The people who gave us the financial reporting revolution and their successors have for some years now been expressing angst over the stagnant, banal nature of accounting research. As far back as 1991 a group of pre-eminent revolutionaries remarked on the lack of creativity in accounting research (Demski, et al. 1991). Judy Rayburn’s AAA presidency made central the issue of the lack of diversity in accounting research; she invited Anthony Hopwood (noted for Accounting from the Outside) to be her Presidential Speaker. Shyam Sunder made the theme of his presidency Imagining New Accountings and Greg Waymire pushed for Seeds of Innovation while proclaiming, “I believe our discipline is evolving towards irrelevance within the academy and the broader society with the ultimate result being intellectual irrelevance and eventually extinction” (Waymire, 2011, p. 3). But like the monkey with its fist inside the coconut shell, the leadership is incapable of relinquishing their ideological control over the nature of accounting as an intellectual discipline. Accounting research isn’t evolving toward irrelevance; it’s been irrelevant for quite some time. In spite of lip service to Imagining and Innovation, the management style of the AAA is to stifle Imagination and Innovation because that threatens the ideology and the associated reward structure that the financial reporting revolutionaries established nearly 50 years ago and from which they have so richly rewarded themselves. Virtually every North American doctoral program produces the same standardized education designed primarily to enable students to meet the standards of the so-called premier journals, which the revolutionaries also created. The accounting proclivity to standardize everything, even things we don’t understand well enough to standardize, has given us GASS (Generally Accepted Scientific Standards). I admit to being guilty of subsidizing through the dues I have paid this incoherent circumstance of needing more creativity in the academic process but allowing that process to be managed by an organization that has repeatedly demonstrated its inability to cede its autocratic instincts. I have been waiting for decades for our “I’m as mad as hell and I’m not going to take in anymore,” moment. It appears it will never come.
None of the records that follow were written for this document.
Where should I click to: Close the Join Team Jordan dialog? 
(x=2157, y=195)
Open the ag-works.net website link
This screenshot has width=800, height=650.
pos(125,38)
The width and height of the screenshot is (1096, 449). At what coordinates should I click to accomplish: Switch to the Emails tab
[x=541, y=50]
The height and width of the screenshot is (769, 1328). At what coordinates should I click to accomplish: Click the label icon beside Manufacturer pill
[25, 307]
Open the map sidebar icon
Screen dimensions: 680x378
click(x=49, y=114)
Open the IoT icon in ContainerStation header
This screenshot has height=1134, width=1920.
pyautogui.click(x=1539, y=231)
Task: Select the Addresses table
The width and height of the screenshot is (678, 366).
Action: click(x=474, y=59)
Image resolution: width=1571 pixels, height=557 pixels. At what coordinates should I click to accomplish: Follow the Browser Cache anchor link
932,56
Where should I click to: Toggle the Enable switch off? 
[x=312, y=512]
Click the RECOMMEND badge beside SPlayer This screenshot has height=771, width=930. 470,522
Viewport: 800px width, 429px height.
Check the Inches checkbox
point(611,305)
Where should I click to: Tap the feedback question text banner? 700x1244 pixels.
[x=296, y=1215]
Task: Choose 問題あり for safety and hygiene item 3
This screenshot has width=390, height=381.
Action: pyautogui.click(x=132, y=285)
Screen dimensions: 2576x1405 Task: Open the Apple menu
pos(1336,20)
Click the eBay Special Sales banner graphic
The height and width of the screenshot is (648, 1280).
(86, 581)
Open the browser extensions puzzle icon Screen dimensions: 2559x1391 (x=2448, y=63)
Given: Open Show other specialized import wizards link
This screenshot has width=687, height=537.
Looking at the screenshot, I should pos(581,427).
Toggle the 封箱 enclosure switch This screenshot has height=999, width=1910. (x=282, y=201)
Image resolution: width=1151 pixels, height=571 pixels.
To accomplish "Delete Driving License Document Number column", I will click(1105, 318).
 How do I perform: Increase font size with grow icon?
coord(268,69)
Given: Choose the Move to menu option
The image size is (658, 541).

* The history of accounting academia post WWII with its fixation on price level effects and income theories, the creation of JAR and its positivist ideology, and the information metaphor itself stem from intellectual contempt for the premises of accountants in the field. With the exception of Ijiri, the academy abandoned a long time ago the discourses that informed practice because they were intellectually inferior to those of neoclassical economics.

** “Seminal” is apropos since all of the winners so far have been men.